Bakan Özhaseki, Talas'taki Selçuklu Evi'nde düzenlenen toplantıda gençlerle buluştu. Özhaseki, toplantı öncesi gazetecilere yaptığı açıklamada, Suriye konusunda hükümet olarak ortaya koydukları tavrın ne kadar haklı olduğunun, son kimyasal silahlı saldırıyla bir kez daha ortaya çıktığını söyledi. Bakan Özhaseki, şöyle konuştu: "Türkiye Cumhuriyeti önce Esed'i iyiliğe tutarak, orada demokratik bir ortamın sağlanması, insanlara mutlu bir ortamın sağlanması açısından hep dostane tavırlar gerçekleştirdi. Fakat diktatörlük saklanacak bir şey değil. 40 tane bohçaya da sarsanız, 40 gün sonra kokusu çıkan bir şey. Esed, orada gerçek yüzünü gösterince, haliyle biz cephe aldık. Fakat dünya devletleri, 'Buradan nasıl bir çıkarım yaparız?', 'Nasıl bir ortam sağlarız?' diye hesaplar yaptıkları için hep Esed'ın yanında yer aldılar. Oraya gelebilmek için bahaneler buldular. Kimisi sıcak denizlere açılmak için, kimi bir takım tabii kaynaklara inebilmek için kimi Ortadoğu'da söz sahibi olabilmek için devamlı çok çirkin politikalar ürettiler. Demokrasi getireceğini vaad eden ülkeler bile orada gerçek niyetlerinin demokrasi olmadığını, ortaya koydukları tavırlarla, yaptıkları işlerle bir kez daha göstermiş oldular. Biz ama çok nettik. Esed'a karşı tavrımızda da çok nettik. O çirkinliklerini biliyorduk."

Beşar Esad'ın, daha büyük vahşetler işleyebileceğinin de farkında olduklarını vurgulayan Özhaseki, "Biz 'zalim', 'katil' dedikçe, ne yazık ki bizim ana muhalefet de gidip yanında yer alarak, elini sıkarak, sırnaşarak resimler vermeye devam etti. Şimdi destekledikleri, ayakta tutmaya çalıştıkları Esed'ın işlediği cinayetlerden dolayı ortaya çıkacak ahlarda herhalde sorumlulukları vardır bunların. Esed'e destek verenlerin herhalde Allah indinde çok hesapları vardır. O yavruların, küçücük çocukların ahı yerde kalmayacaktır. Türkiye, bu konuda dünyanın vicdanı olmaya devam ediyor. Kötüye kötü demeye, katile katil demeye devam ediyor. Belki de insanlığın söyleyemediği çirkinlikler karşısında Türkiye çok net tavrını ortaya koyuyor. Doğrusu Esed'in bu zulmünün bir an önce bitmesi lazım" diye konuştu.
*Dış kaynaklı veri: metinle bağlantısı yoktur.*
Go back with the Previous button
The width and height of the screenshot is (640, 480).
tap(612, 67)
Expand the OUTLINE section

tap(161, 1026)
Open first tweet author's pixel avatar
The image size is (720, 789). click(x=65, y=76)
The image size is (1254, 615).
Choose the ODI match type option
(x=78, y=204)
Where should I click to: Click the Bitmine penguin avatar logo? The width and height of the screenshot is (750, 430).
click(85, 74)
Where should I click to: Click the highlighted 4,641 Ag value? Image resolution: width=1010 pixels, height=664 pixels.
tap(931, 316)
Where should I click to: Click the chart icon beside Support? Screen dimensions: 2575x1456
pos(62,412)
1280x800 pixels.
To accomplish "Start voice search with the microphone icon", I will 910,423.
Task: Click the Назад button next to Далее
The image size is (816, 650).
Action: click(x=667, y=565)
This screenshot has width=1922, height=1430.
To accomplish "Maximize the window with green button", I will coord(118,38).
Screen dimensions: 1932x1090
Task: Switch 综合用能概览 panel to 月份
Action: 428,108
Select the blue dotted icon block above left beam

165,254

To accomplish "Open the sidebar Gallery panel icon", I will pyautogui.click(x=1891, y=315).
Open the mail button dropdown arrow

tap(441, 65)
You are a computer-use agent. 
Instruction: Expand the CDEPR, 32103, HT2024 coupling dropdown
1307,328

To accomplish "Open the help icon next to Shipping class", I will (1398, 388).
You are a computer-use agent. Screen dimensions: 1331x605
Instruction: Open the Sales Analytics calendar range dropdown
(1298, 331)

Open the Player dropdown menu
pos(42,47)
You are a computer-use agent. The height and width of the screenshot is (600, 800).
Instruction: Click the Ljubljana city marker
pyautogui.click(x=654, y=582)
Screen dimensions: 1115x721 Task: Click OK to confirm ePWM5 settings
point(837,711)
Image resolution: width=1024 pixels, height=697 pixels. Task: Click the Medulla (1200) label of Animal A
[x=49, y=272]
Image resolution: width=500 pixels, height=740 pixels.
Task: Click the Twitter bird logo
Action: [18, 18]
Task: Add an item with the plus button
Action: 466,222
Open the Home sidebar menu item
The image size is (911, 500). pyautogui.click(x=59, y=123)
"KARARSIZLARIN YÜZDE 99'U EVET YÖNÜNDE TAVIR KOYUYOR"

Anayasa değişikliğini içeren referanduma 10 gün aldığını belirten Çevre ve Şehircilik Bakanı Mehmet Özhaseki, şöyle konuştu:

"Anayasa değişikliğinin sağlayacağı faydaları, önümüzdeki günlerde Türkiye'de olabilecek değişimleri, iyilikleri anlattıkça, doğrusu iyice evet yönünde bir evrilme görüyoruz. İlk günlerde mecliste CHP'nin renkli eylemleri ses getirdi. Yani kendini kürsüye kelepçelemeler, arkadan yumruk atıp kaçmalar, birilerinin bacağını ısırmak, kürsü işgalleri, vs, vs.... Bu tür eylemler, millet nezdinde ne oluyor acaba diye dikkat çekmişti. Arkasından bir iftira sistemi başladı ve sistemli olarak bunu devam ettirdiler. Tek adamlık, diktatörlük gibi aslı astarı olmayan sözlerin söylenmesi, 18 yaşla ilgili birçok sözlerin söylenmesi, millet nezdinde de bir kuşkuya sebep olmuştu. Şu geldiğimiz noktada, bizler bu 18 maddenin ne getirdiğini, ne götürdüğünü, anlattıkça, herkesin kafası aydınlanmaya başladı. Kararsızların neredeyse yüzde 99'u diyebilirim evet yönünde tavır koymaya başladılar."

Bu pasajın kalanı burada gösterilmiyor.